Who is Oskar Schindler?

For anyone who has seen the 1997 movie Schindler’s List by Steven Spielberg, you will know the story of Oskar Schindler. For those who haven’t, he was a German entrepreneur, industrialist and Nazi party member who, during WWII made a great amount of money manufacturing and selling enamelware and ammunitions to the German military.

One of the key components in his success was his ability to employ cheap labour using jews from the local ghetto of Krakow, Poland. Initially an economic consideration, as the war went on he had come to know and see his employees as human beings and with the threat of concentration camp extermination looming ever closer Schindler began to question his allegiances.

Changing His Character & Saving Lives

He had formed a close connection and bond with many of his workers and, determined to keep them from certain death, he began using his charm, wealth and influence with key people to keep his workers from places such as Auschwitz.

As the allied armies closed in he was forced to produce ammunition for the army to justify his factory’s existence. Schindler however ensured what little ammunition he produced was defective and bought the rest on the black market to pass off as his own. He didn’t want to be partly responsible for prolonging the war any longer than necessary.

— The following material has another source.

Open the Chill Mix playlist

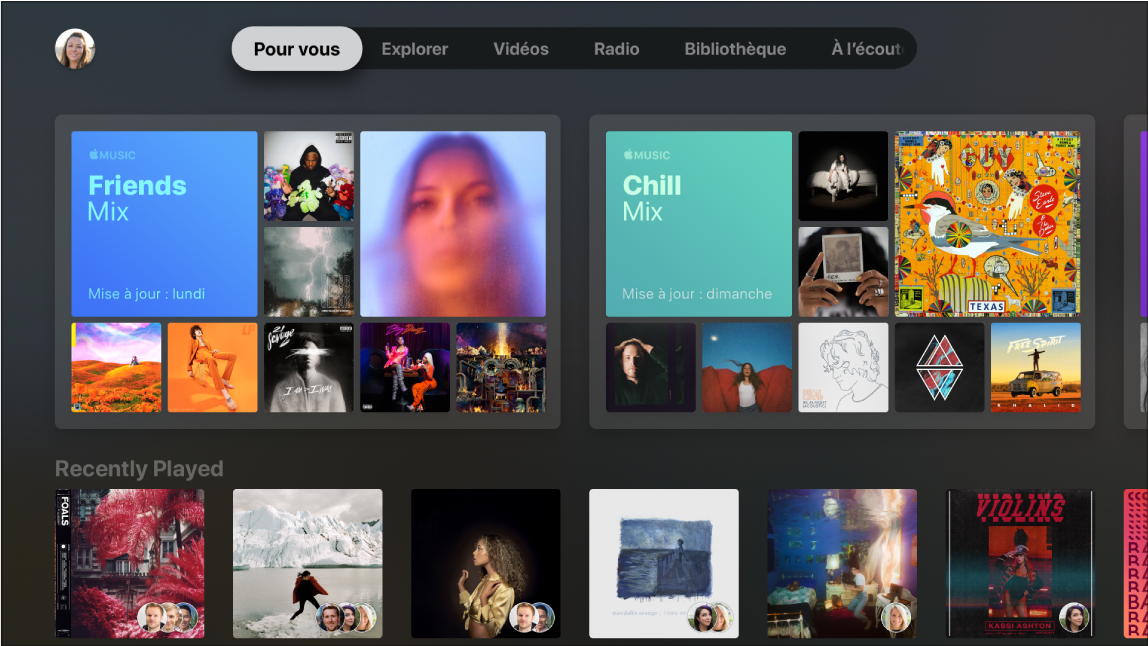coord(698,222)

He went to great lengths to save his workers, particularly when the men and women were almost tragically and mistakenly despatched to death camps during a move of his factory. The women in particular spent several terrible weeks in Auschwitz, but Oskar’s persistence to retrieve each and every one of them, at great personal effort and cost managed to ensure their safe return. All of his efforts could at any time have led to his own death if he’d been discovered.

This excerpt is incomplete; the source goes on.